| Task material |
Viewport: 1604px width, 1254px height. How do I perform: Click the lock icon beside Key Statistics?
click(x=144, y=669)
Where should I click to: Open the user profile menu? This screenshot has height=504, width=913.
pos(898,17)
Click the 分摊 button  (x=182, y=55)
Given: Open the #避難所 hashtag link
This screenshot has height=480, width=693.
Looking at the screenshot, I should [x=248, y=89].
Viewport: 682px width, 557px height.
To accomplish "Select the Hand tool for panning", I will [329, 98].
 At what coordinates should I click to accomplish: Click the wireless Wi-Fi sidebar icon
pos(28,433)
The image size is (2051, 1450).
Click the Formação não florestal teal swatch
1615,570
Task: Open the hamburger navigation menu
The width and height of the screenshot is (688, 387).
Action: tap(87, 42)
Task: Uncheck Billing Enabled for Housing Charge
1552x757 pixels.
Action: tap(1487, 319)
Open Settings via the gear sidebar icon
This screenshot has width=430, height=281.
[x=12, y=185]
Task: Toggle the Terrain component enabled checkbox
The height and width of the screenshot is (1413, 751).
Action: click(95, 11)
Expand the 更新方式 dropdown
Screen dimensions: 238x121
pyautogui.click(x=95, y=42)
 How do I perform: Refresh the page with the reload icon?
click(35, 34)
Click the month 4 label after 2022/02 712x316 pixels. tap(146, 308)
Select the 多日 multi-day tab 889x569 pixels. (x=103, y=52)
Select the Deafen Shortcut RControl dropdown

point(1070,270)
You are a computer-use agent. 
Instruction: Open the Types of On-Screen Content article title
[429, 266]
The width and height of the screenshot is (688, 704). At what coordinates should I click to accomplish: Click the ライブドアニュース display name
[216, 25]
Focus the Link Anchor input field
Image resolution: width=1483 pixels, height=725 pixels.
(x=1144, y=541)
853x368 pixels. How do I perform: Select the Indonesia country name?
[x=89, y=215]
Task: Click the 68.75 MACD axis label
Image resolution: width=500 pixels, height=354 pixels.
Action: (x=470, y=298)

| The request |
Print the material again exactly, everything from the start down to and including the line that contains "[x=12, y=185]".

| Exercise response |
Viewport: 1604px width, 1254px height. How do I perform: Click the lock icon beside Key Statistics?
click(x=144, y=669)
Where should I click to: Open the user profile menu? This screenshot has height=504, width=913.
pos(898,17)
Click the 分摊 button  (x=182, y=55)
Given: Open the #避難所 hashtag link
This screenshot has height=480, width=693.
Looking at the screenshot, I should [x=248, y=89].
Viewport: 682px width, 557px height.
To accomplish "Select the Hand tool for panning", I will [329, 98].
 At what coordinates should I click to accomplish: Click the wireless Wi-Fi sidebar icon
pos(28,433)
The image size is (2051, 1450).
Click the Formação não florestal teal swatch
1615,570
Task: Open the hamburger navigation menu
The width and height of the screenshot is (688, 387).
Action: tap(87, 42)
Task: Uncheck Billing Enabled for Housing Charge
1552x757 pixels.
Action: tap(1487, 319)
Open Settings via the gear sidebar icon
This screenshot has width=430, height=281.
[x=12, y=185]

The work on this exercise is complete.